[Data for review Boundary: Start]

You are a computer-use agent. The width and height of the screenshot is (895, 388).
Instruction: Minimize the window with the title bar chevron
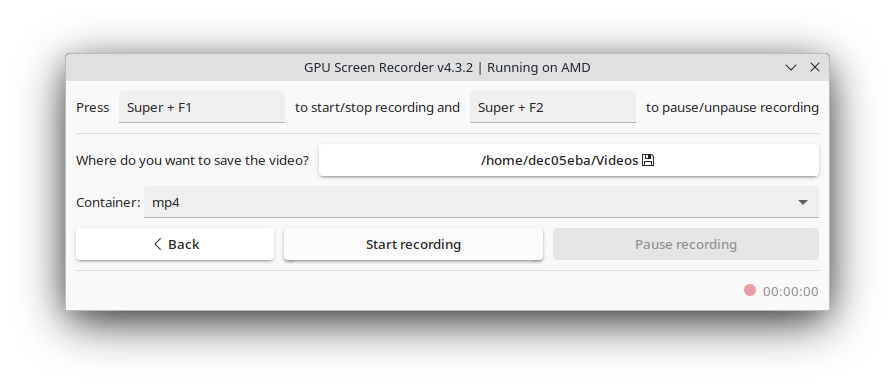click(x=791, y=67)
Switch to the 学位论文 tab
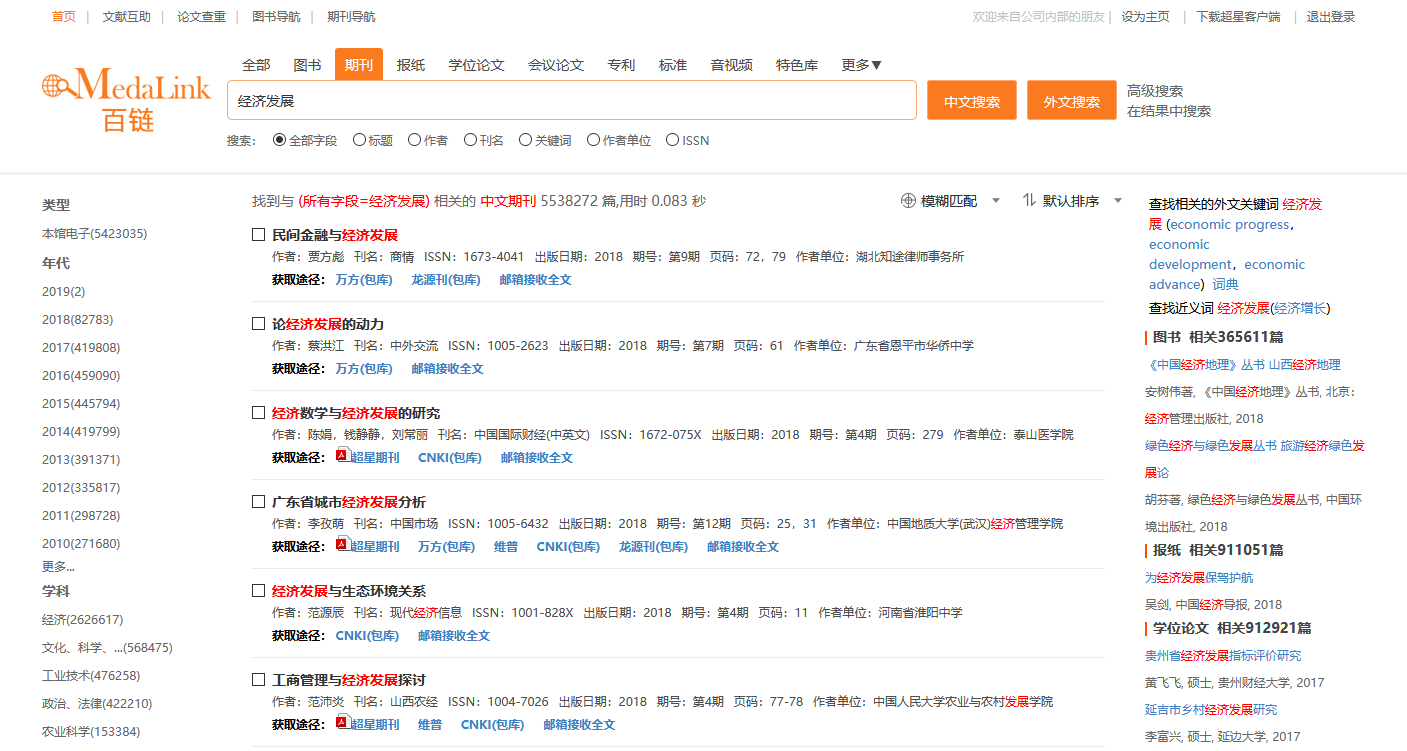The image size is (1407, 751). pos(476,65)
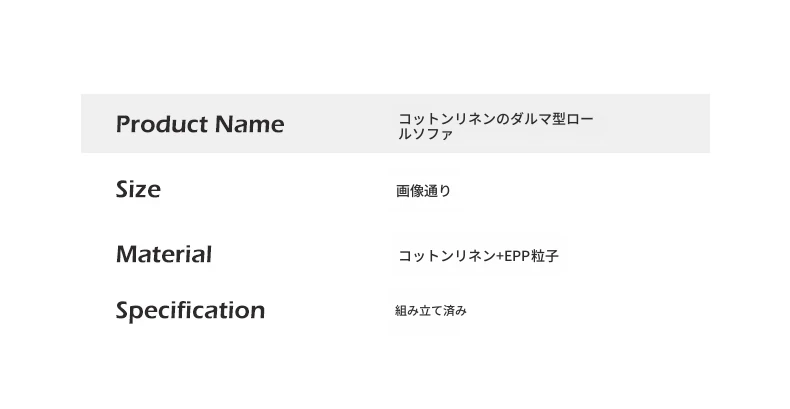The image size is (790, 409).
Task: Click the "Product Name" heading label
Action: [200, 125]
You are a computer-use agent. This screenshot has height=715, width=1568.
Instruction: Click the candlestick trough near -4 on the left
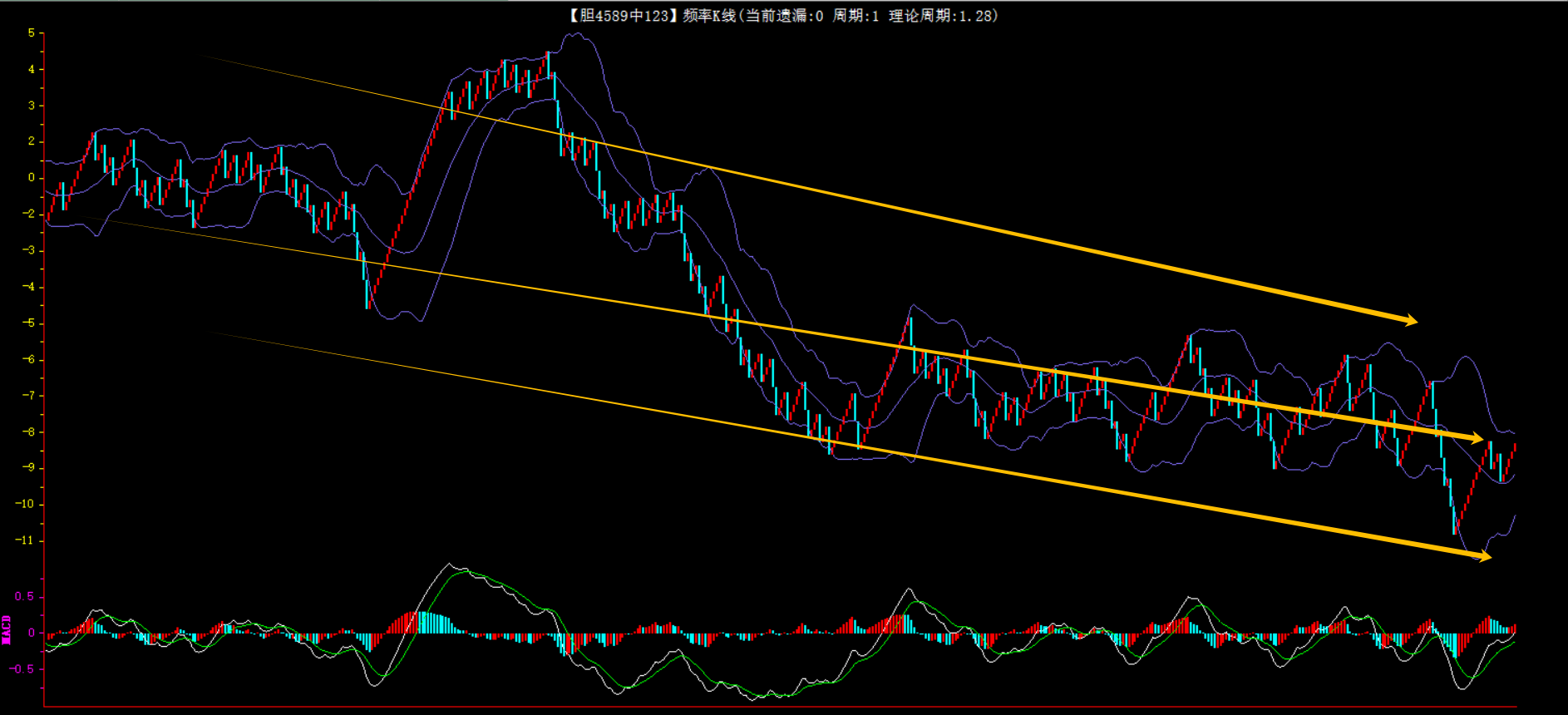pyautogui.click(x=367, y=295)
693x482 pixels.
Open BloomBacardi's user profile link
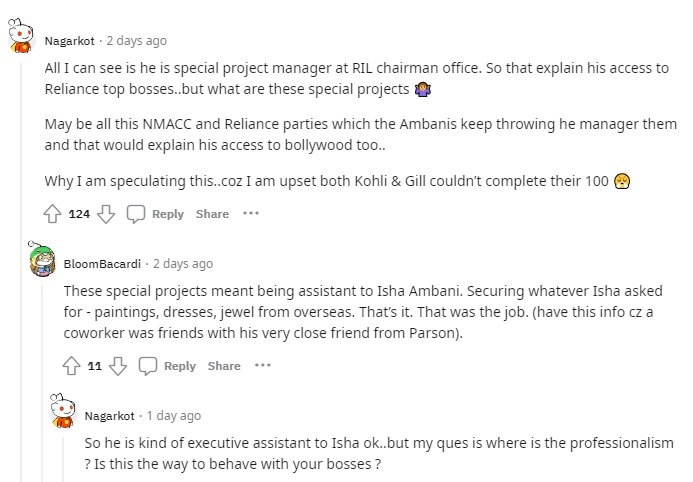click(x=101, y=264)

[Data for review Boundary: End]

Your reply should hold every line above exactly as written and none of the pictures.

You are a computer-use agent. The width and height of the screenshot is (895, 388).
Instruction: Minimize the window with the title bar chevron
click(x=791, y=67)
Switch to the 学位论文 tab
The image size is (1407, 751). pos(476,65)
The image size is (790, 409).
Task: Click the "Product Name" heading label
Action: [200, 125]
You are a computer-use agent. This screenshot has height=715, width=1568.
Instruction: Click the candlestick trough near -4 on the left
pyautogui.click(x=367, y=295)
693x482 pixels.
Open BloomBacardi's user profile link
click(x=101, y=264)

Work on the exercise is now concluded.